Not knowing where to turn for help, I essentially shut down. I did the least I could get away with to care for my family, and I just pretended everything was fine when I was around my parents. My pastor encouraged me to see a doctor who attended our church. Dr. Richard Reinking isn’t an expert on post-polio, but he is a caring, compassionate, and thorough doctor, and he has helped me through the last 15 years. He first signed the form for a Handicap Parking Tag. At the time, this was another tremendous setback and embarrassment for me. Even worse was receiving the tag with the word “Permanent” printed on it.
Dr. Reinking also sent me to an orthopedic specialist who prescribed braces for me. Wearing braces has its own set of issues, not the least of which was that my muscles grew weaker after relying on them, so I couldn’t walk at all when I wasn’t wearing them. I discovered that my grandmothers, both in their 80s, could walk faster than I could! Braces are uncomfortable, heavy, and hot, and caused my legs to swell after a few hours. Our health insurance wouldn’t cover the cost of a scooter, only an electric wheelchair, so I bought myself a scooter. I could not even imagine myself in a wheelchair.
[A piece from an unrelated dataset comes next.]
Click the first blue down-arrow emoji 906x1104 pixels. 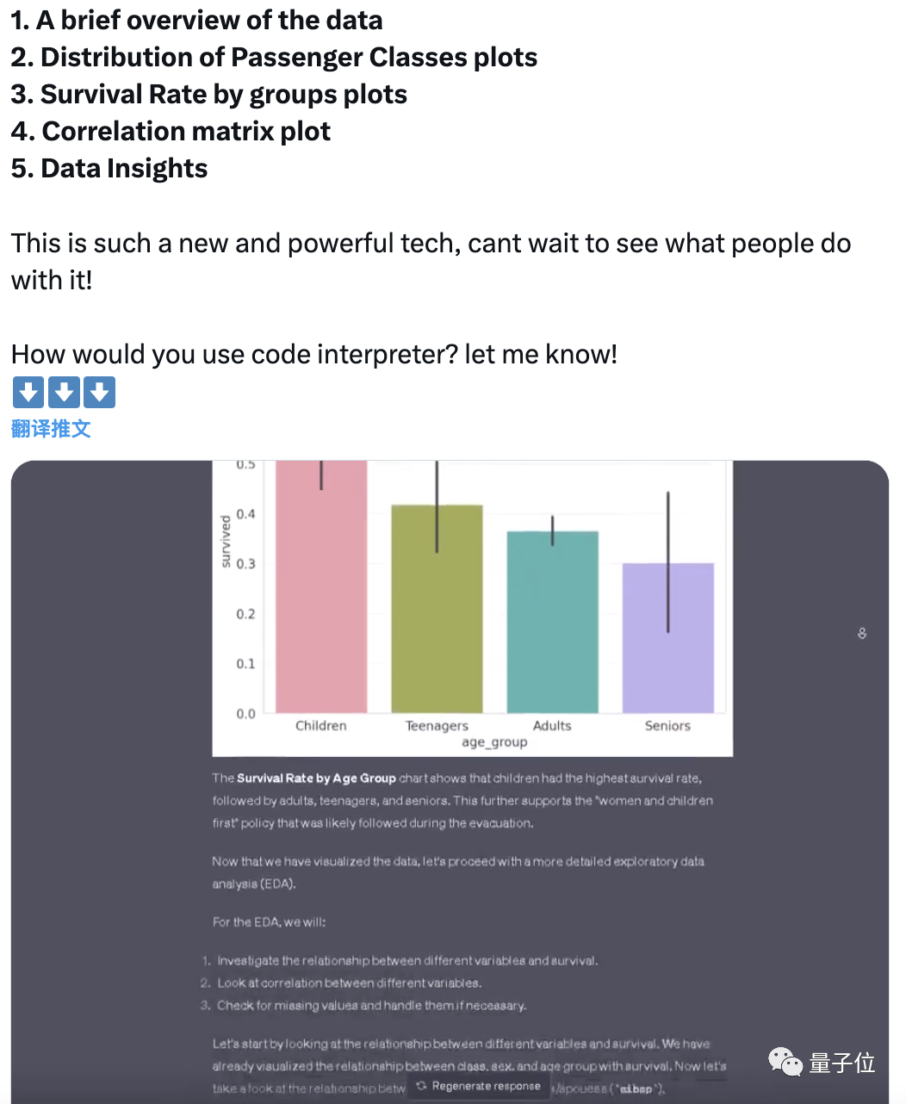28,393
Dr. Reinking and I spent years working through trial and error to find the right combination of pain medications and the right treatment for my depression. Pacing myself has been the best way to deal with the fatigue and one of the hardest things for me to learn. With the exception of discovering severe osteoporosis—another side-effect of polio—my health has been stable for several years. I even gave in to having an electric wheelchair for those times that my braces are off. It works much better than the scooter did in a house that wasn’t designed to be accessible. Now I even dream of myself in a wheelchair! My loving husband has had to take on all the shopping and lots of the housekeeping. It has been a long road, but I have been able to make peace with my disabilities and to find and enjoy my abilities.
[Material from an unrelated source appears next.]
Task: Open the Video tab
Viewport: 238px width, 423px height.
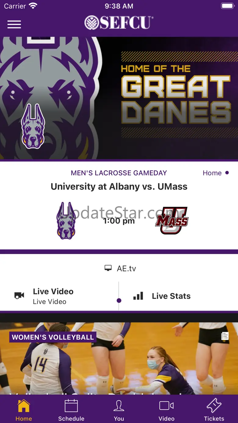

Polio has given me one great gift—patience. But I know that now is the time to work urgently to finally eradicate this disease. There is already a new generation of youth who don’t know what polio is, including people trained for medical professions. I have had to explain polio and post-polio to several x-ray technicians and even physical therapists. The first time someone asked me what polio was, I was a bit insulted. But after thinking about it, I’m glad that I live in a part of the world where polio is so rare that many people haven’t even heard of it.
By sharing my story, my hope is that parents who may be resisting vaccination will understand that polio has a life-long effect on its victims—both physical and mental. Some of the effects of polio may not sound much different than those of other chronic illnesses, accidents, or even common aging—with this exception: polio is preventable.
Thank you to everyone who is working to end this disease. It will be a glorious day when we can say that polio has been eradicated!